もう一つは、板橋宿にある「縁切り榎」は残っていますか?
の二つであった。
(縁切り榎)

(縁切り榎2)

「石神井川に架かる板橋は、木に見せかけたコンクリート製になっていますが、
今も残っております。
春の桜の頃は板橋の下を流れる川岸の両側に植えられた桜が満開になり、
大変な人手になります。
(板橋の桜)

もう一つの「縁切り榎」三代目になって居りますが、
現在もまだ健在ですよ。
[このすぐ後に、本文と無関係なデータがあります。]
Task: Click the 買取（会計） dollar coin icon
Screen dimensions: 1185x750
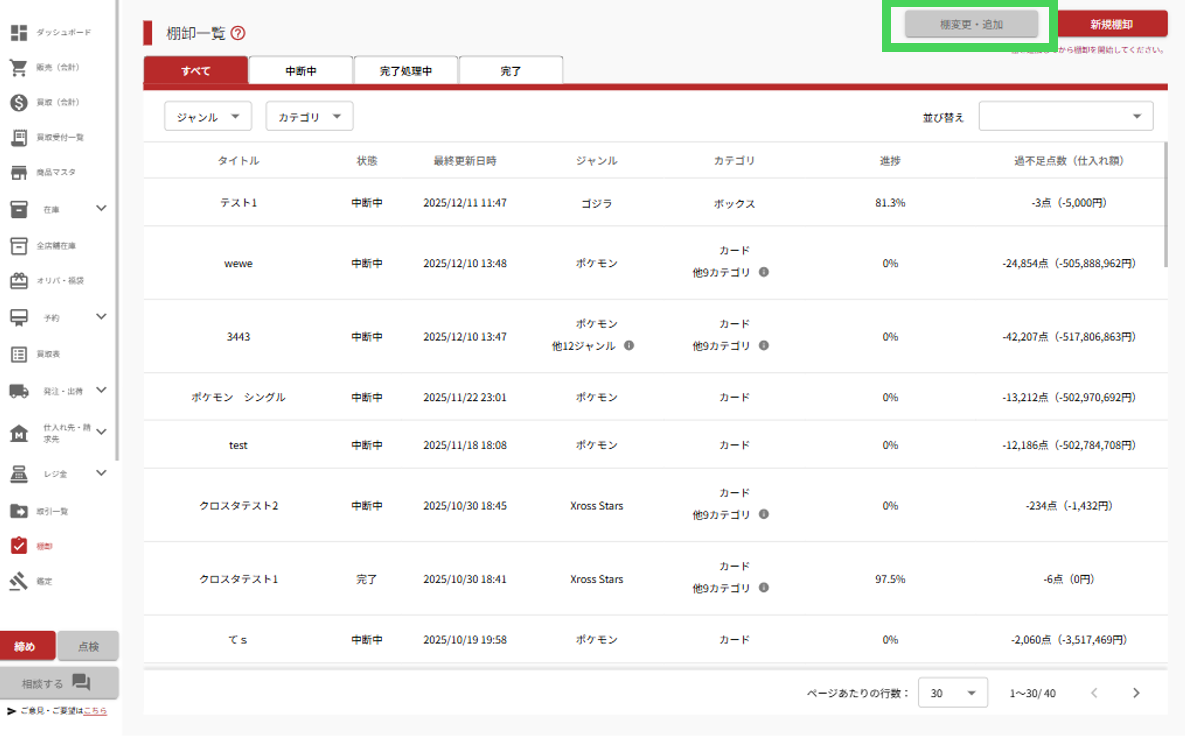Action: coord(18,103)
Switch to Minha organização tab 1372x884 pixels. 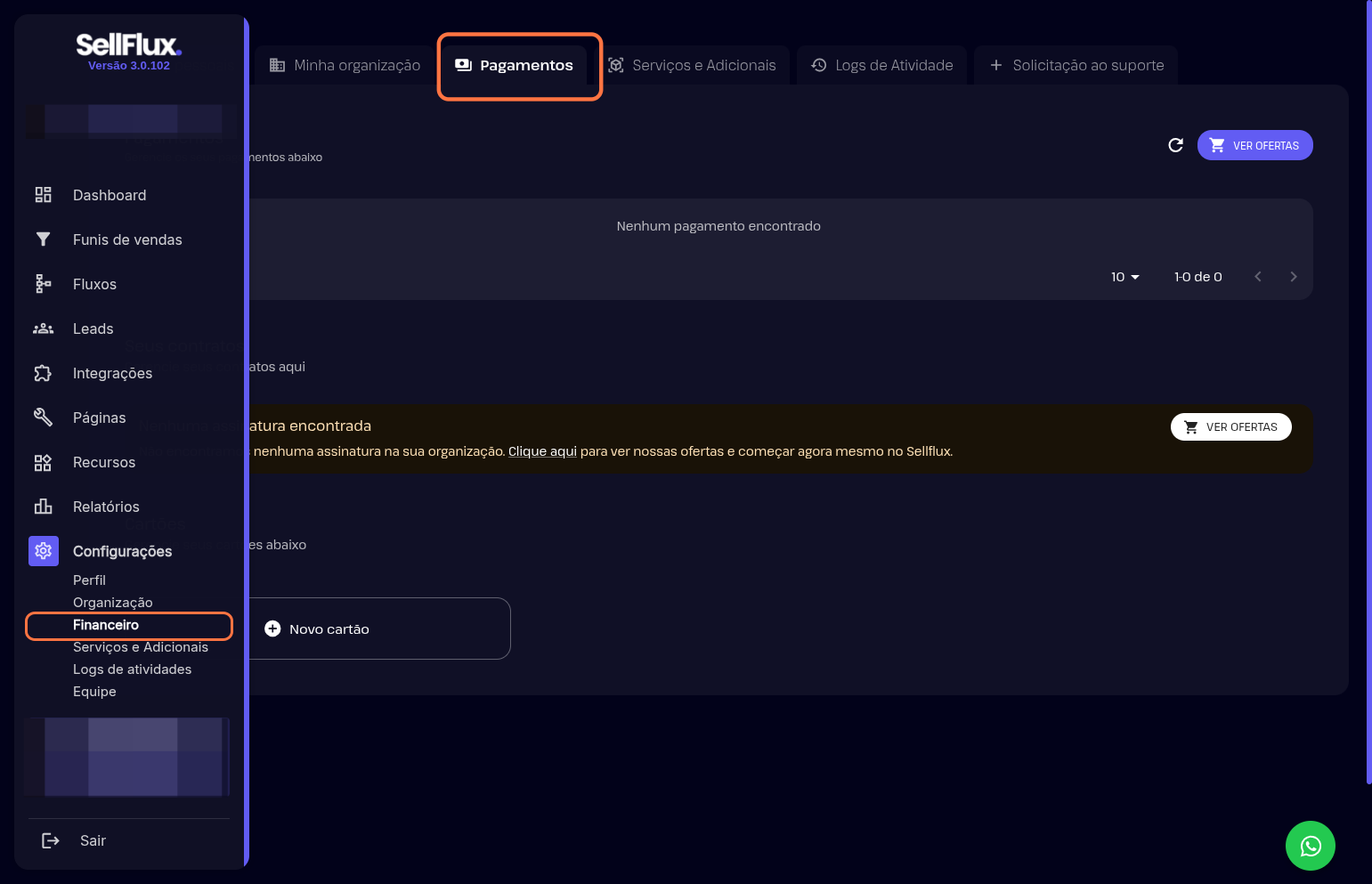345,65
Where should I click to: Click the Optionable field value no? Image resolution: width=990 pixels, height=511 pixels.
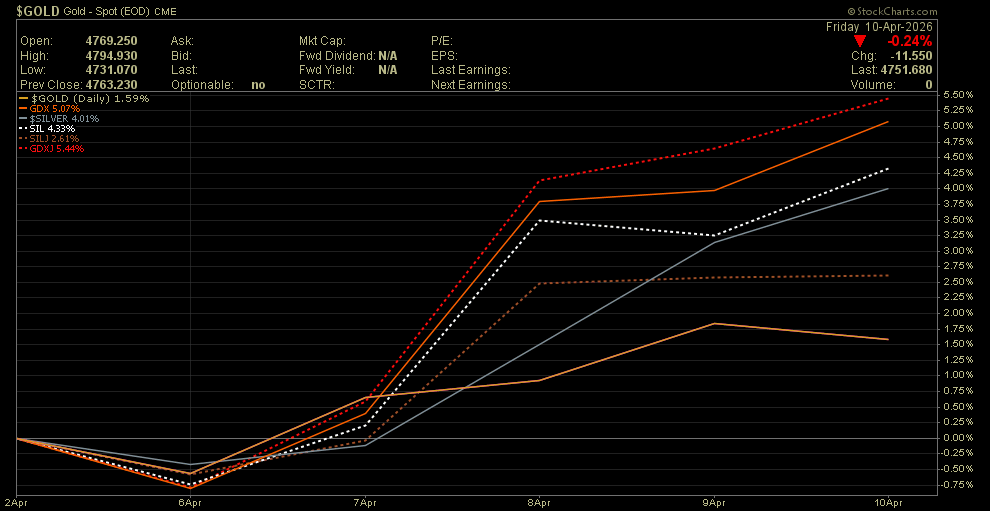(258, 86)
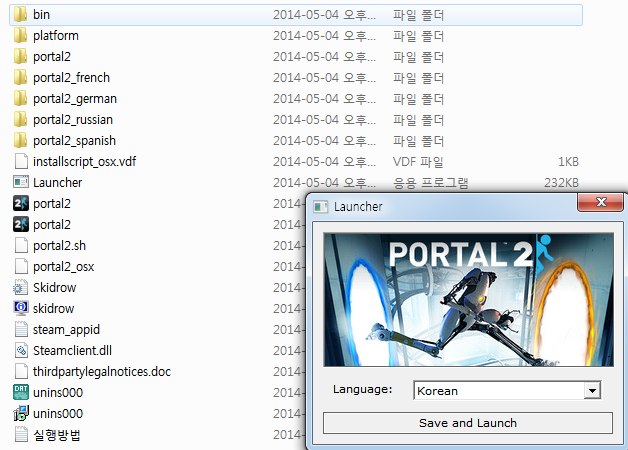Click the Portal 2 banner image

(x=468, y=299)
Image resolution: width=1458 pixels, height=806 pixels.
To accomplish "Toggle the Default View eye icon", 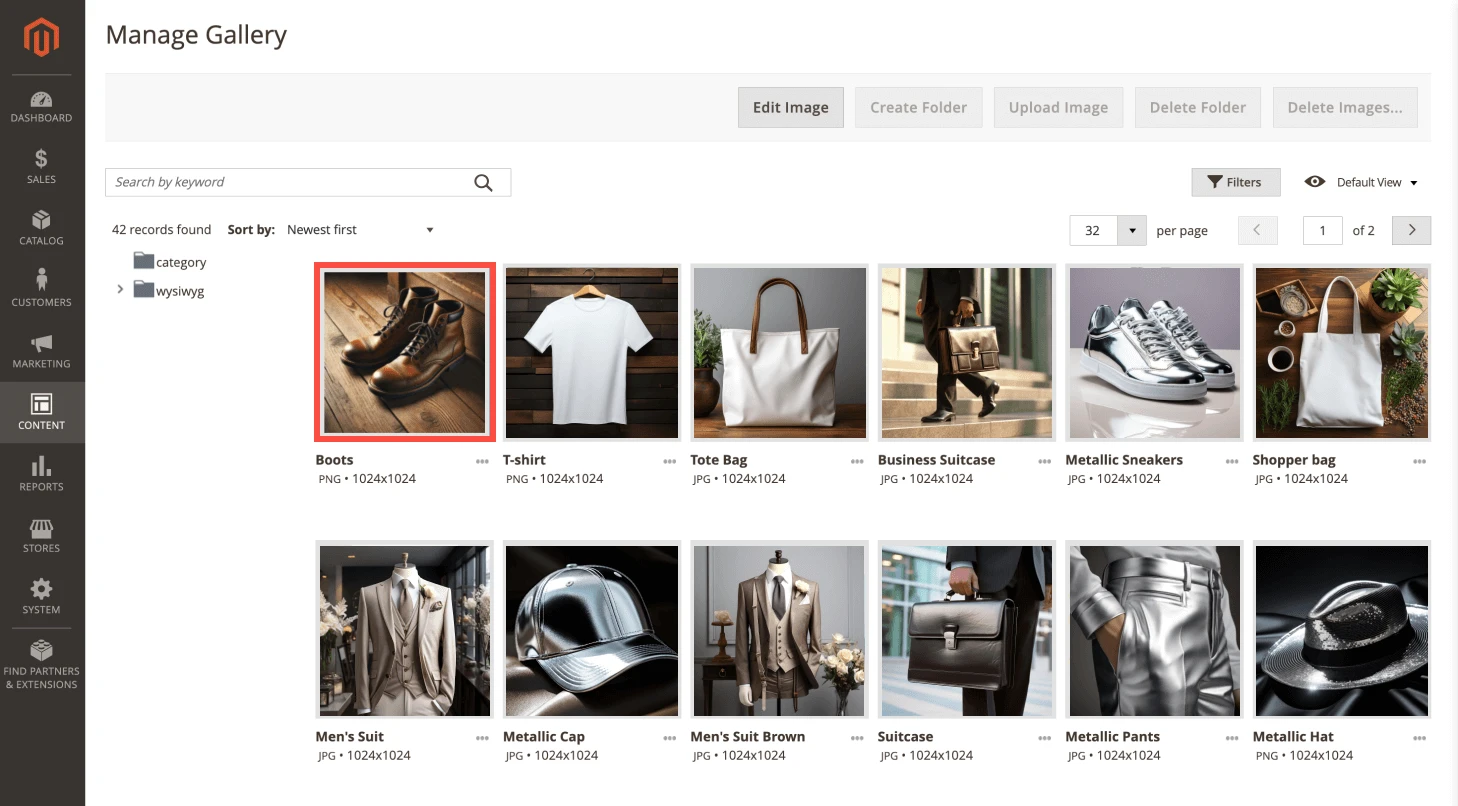I will [1315, 182].
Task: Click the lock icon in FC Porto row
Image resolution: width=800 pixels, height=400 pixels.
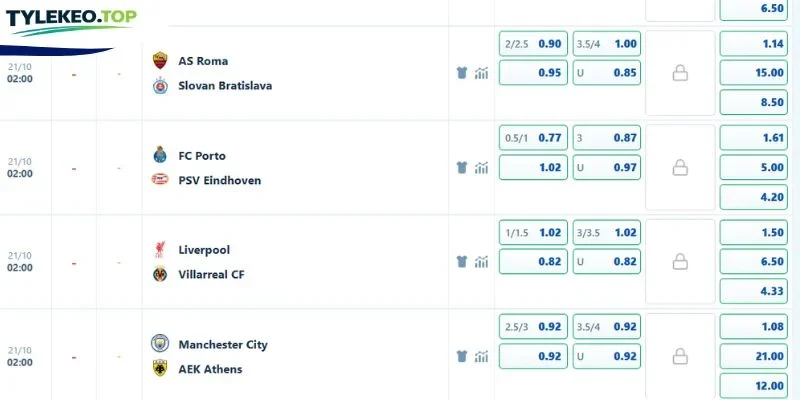Action: coord(680,168)
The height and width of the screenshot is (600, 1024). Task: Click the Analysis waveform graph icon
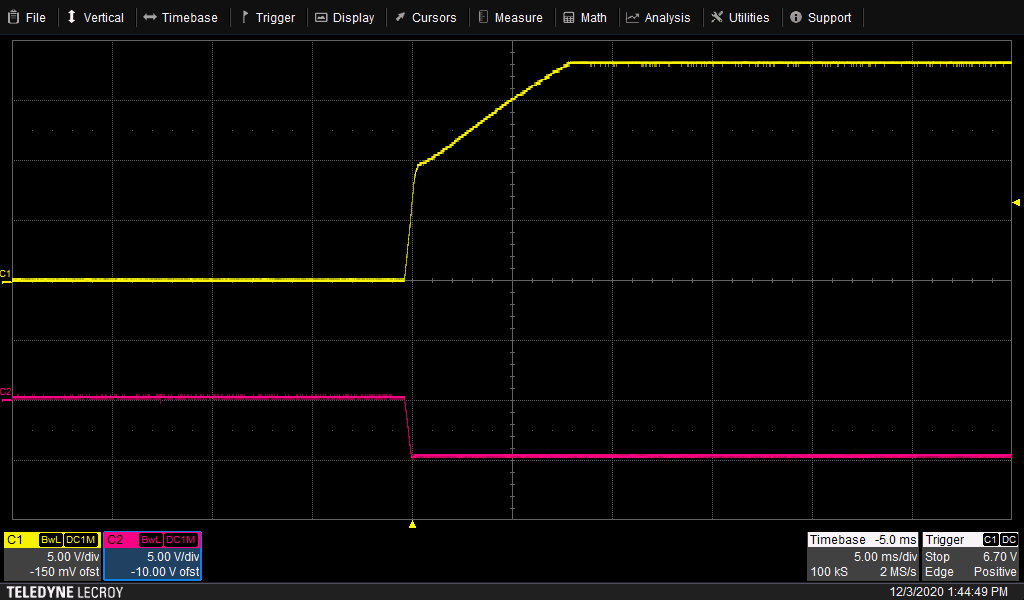pyautogui.click(x=633, y=17)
」と答えていた。
その板橋の桜は、ここから王子に抜ける石神井川の両岸に、
ソメイヨシノがびっしり植わっており、
時期には見物客でごった返すほどで、
「板橋十景」の内に数えられている。
(板橋十景)

(板橋の桜1)

(板橋の桜2)

(板橋の桜3)

(板橋の桜4)

さて、板橋を渡って進むと右手に交番があり、
その先の右手に話題の「縁切り榎」はある。
(縁切り榎2)

(縁切り榎の説明)

そもそも縁切り榎は、旗本近藤登之丞の抱え屋敷内にあったもであるが、
榎とケヤキの古木が二本樹っていた。
いつの頃からか縁切り榎と呼ばれるようになった。
この木の前は、岩の坂と言い、ケヤキの事を槻木(つきのき)と昔は読んだらしい。
岩の坂の前の榎(えのき)と槻木(つきのき)を並び読んで、
「エノキ、ツキノキ、いやな坂」と呼び、「縁つきいやな坂」と忌んだという。
縁切り榎の奥には「第六天神」が祀られており、悪縁を絶ちたい人がお参りに来る人が絶えない。
神社手前の絵馬に願いを込めて掛けてあるが、
その数の多いこと、こんなに悪縁に悩ませれている人が多いのかと考えさせられる。
(縁切り願いの絵馬)

幕末に攘夷開国で天皇の政府と幕府とで、険悪な状態になったのを、
取りまとめようと、徳川将軍と天皇の妹「皇女和宮」の婚姻を結び、
もめ事を解決しようとしたご婚礼に際し、
「和宮」が江戸に下る折は「良縁がめでたく結ばれるよう」
この縁切り榎の前を通らなかったと記録に残っている。
(三代目の縁切り榎)

当の三代目縁切り榎は、鳥居に並んで立っているが、
木の皮を煎じて飲ませると縁が切れるとの言い伝えで、
今なお、木の皮を剥ぐ不埒者がいるらしい。
エノキの幹周りを削らないよう竹で囲んでいるが、それでもまだ削る人が後を絶たない。
(相変わらず皮を削りとられるエノキ)

最近は悪縁を絶ち、良縁を得たい人たちの御参りが多いと聞くが、
それにしても木の皮を剥ぐのはやめてもらいたいものだ。